# Topics > Favorite Routes in North America >  Best time of the year to visit Southwest?

## DanD

I'm trying to plan a trip from Atlanta to the Grand Canyon area via Sante Fe, Albuquerque, Monument Valley, Grand Canyon, and anything else that may be interesting along the way. We plan to take in some of Route 66 along the way also. Any advice on what time of the year to visit the desert southwest? 
 Dan

----------


## Midwest Michael

Welcome to the RTA Forum!

While there are unique features to every season, I'd say fall would be my favorite time. You've got fewer crowds than summer, but still have comfortable temperatures, and of course, the fall colors can be a part of the experience too.

----------


## Southwest Dave

Yep, I agree with Michael and for all the same reasons as above.

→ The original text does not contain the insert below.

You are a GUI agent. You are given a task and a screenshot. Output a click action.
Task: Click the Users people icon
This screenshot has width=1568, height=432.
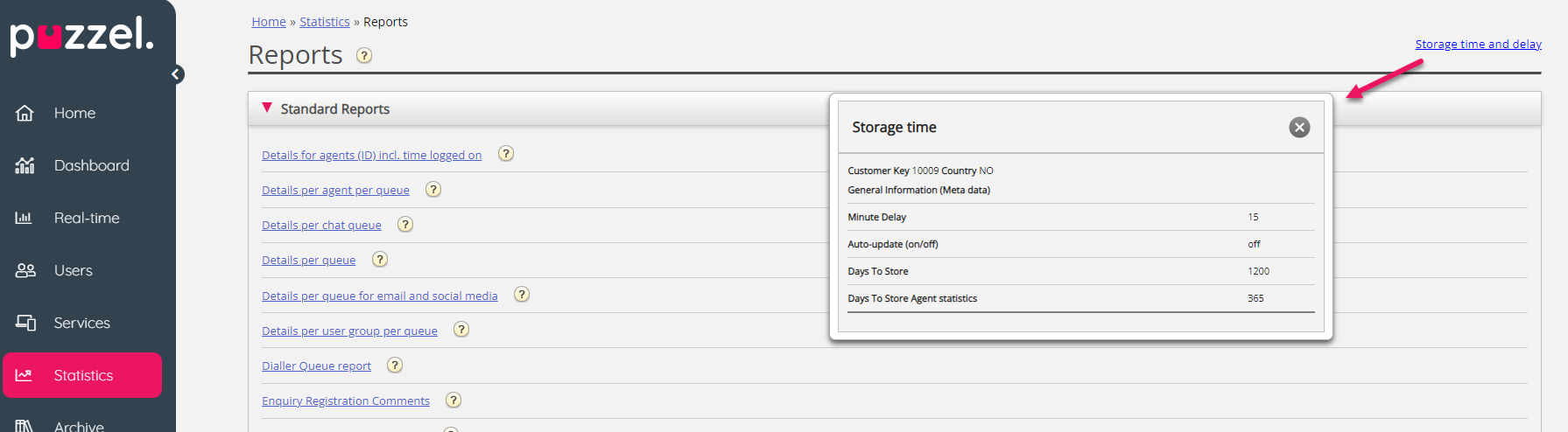pyautogui.click(x=25, y=270)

You don't say how long you have in the Southwest and therefor is difficult to make meaningful suggestions but on the way between Santa Fe and Monument valley you could visit Taos Pueblo, Four corners, Mesa Verde NP and even Pagosa hot springs and take a famous train ride from Durango to Silverton. Further North in Southern Utah you have some great scenery and National parks such as Arches, Bryce canyon and Zion.  If it is a return journey to Atlanta you could make a nice loop around the Southwest so have a look around the RTA site for ideas and if you have more questions come back with the relevant info and we can help to piece your trip together, have fun !

----------


## DanD

I'll rough out a basic route soon and get you guys to help me with the details. I'm thinking between 2 and 3 weeks to make the round trip. Is the first part of October OK? We usually like to drive 4 to 5 hours a day. That seems to give us plenty of time for sightseeing.

----------


## Southwest Dave

Personally I think October is perfect for visiting the desert Southwest, we have visited late Oct and seen daytime temps ranging from the mid 60's at higher elevations to high 90's in Death valley. I would pack layered clothing as night time temps can get chilly and possibly cold [sub zero] at higher elevations.

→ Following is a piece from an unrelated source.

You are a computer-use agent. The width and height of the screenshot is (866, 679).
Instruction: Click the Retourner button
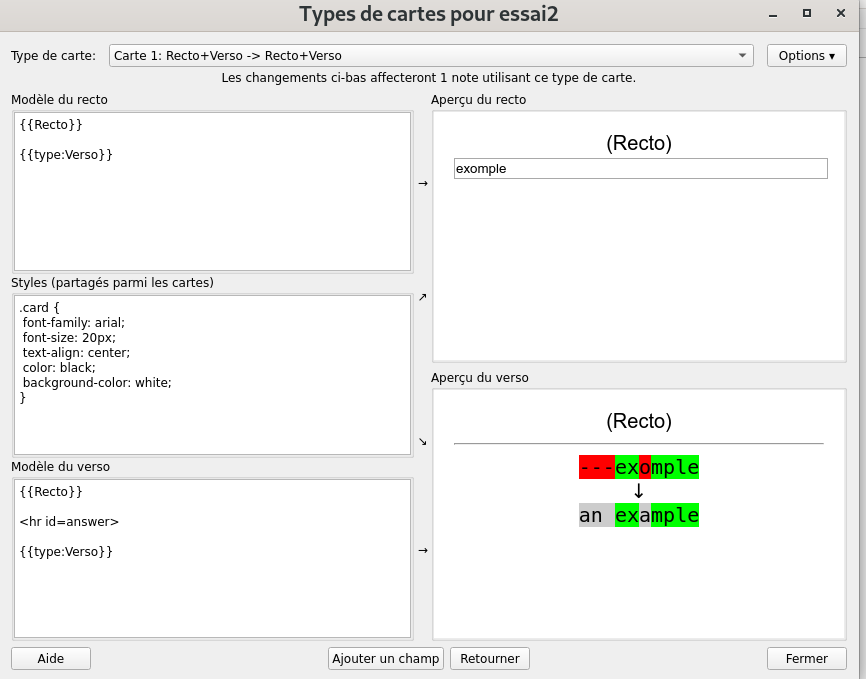490,659
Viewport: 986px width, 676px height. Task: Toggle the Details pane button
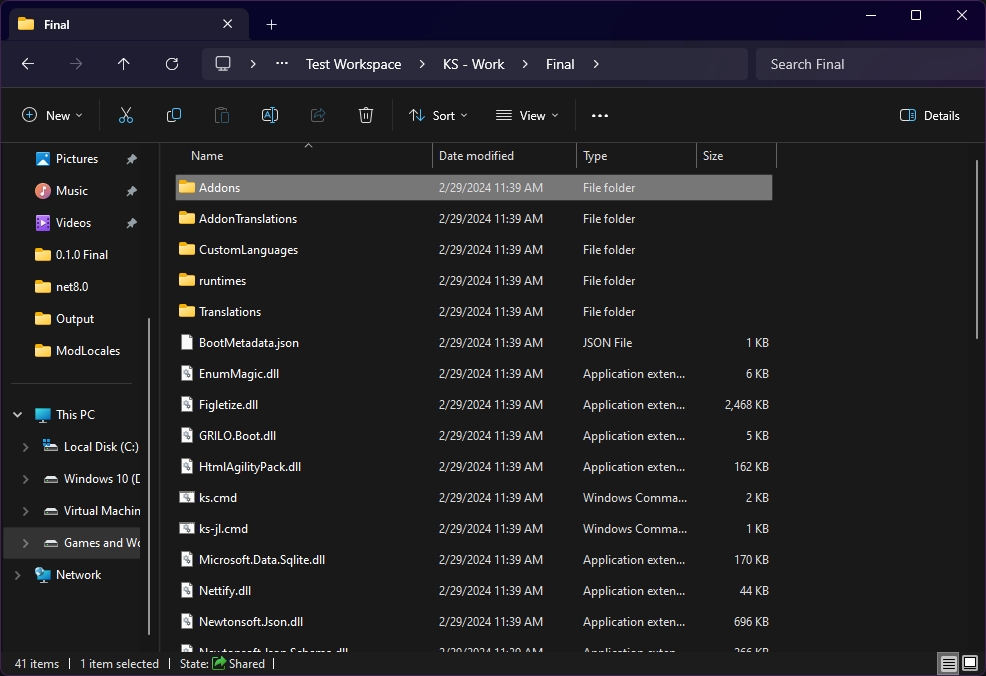click(930, 116)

Two to three weeks is a nice amount of time but if you are driving out West and want to keep to a max of 5 hours while travelling there and back,  it would take around 4.5/5 days each way so 3 weeks would be better. [I guess 3 weeks is better than 2 in any case though.   ;-)]

----------


## howard

> I would pack layered clothing as night time temps can get chilly and possibly cold [sub zero] at higher elevations.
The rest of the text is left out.